Deploying Azure IaaS Virtual Machine with ARM Templates
Enterprise organizations with more then ten employees managing IT datacenters are working by process and order to do the job for the business. When they are all using the Azure Portal and deploy Virtual Machines manually you will get a mess and things can go wrong. In Microsoft Azure you have the Azure Resource Manager for deploying JSON ARM Templates. With these Azure Resource Manager Templates you can automate your workload deployments in Microsoft Azure. For example : We build a JSON template to deploy a Windows Server in the right Azure Subscription in the right Azure Resource Group and with the following extensions to it :
- Antimalware agent installed
- Domain joined in the right OU (Active Directory)
- Azure Log analytics agent installed ( Connected to Azure Monitor and SCOM )
- Encryption by default.
Using with our Azure naming conventions and Azure policy we always deploy consistent without making mistakes or by wrong typing in the Azure portal. When you write and make your ARM templates for different workloads, you can store them in Azure DevOps Repo ( Repository) and you can connect your private repo to GitHub.
Making ARM templates works really Awesome with Microsoft Visual Studio Code which is opensource and free of charge. You can add your favorite VSC extensions to work with like Azure Resource Manager.
Azure monitoring and Recovery Service Vault
To manage your Azure Hybrid Cloud environment you have to monitor everything to keep in control of your Virtual Datacenter. And of course you have to plan your business continuity with Azure Recovery Services (Backup) by Design. We made in every Azure Subscription an Azure Recovery Services Vault for making Backups. This is because you don’t want backup traffic over your VNET peering’s. In the Azure HUB subscription we made a second Azure Site Recovery (ASR) Vault for the “Lift & Shift” migration of On-premises Virtual Machines to the landing zone in Azure HUB.

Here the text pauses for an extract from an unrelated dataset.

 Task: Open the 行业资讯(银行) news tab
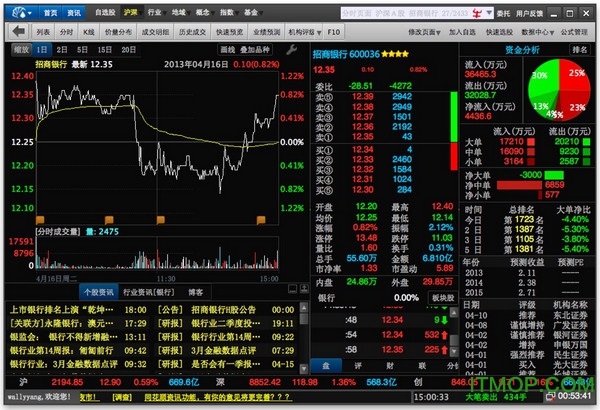click(x=152, y=292)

With Microsoft Azure Monitor we use Log Analytics and Service maps and with the same OMS agent on the Virtual Machine, we still can use Microsoft System Center Operation Manager (SCOM) connected to the same agent 🙂
When you have 45 locations, 45.000 students with BYOD and 10.000 Managed workstations, you will monitor 24 x 7 to keep everything running for your Business. Monitoring Express Route with a Backup connection is a must for your Hybrid Virtual Datacenter. Here you have more information about monitoring Express Route Circuit
Monitoring our Express Route
With this all installed in Microsoft Azure by Design, we have the policy Security First !
Microsoft Azure Security Center
Azure Security Center provides unified security management and advanced threat protection across hybrid cloud workloads. With Security Center, you can apply security policies across your workloads, limit your exposure to threats, and detect and respond to attacks.
We are already installing Azure Threat Protection (ATP) for our On-premises Datacenter for Security.
We still have a lot to configure in Microsoft Azure to get the Basic Architecture Design in place. When that is done, I will make three more blogposts about this datacenter transformation :
- “Lift and Shift” migration with ASR for Virtual Machines on Hyper-V and VMware.
- SQL assessment and Data Migration to Azure
- Optimize of all Workloads in Microsoft Azure.
Hope this blogpost will help you too with your Datacenter transition to Microsoft Azure Cloud.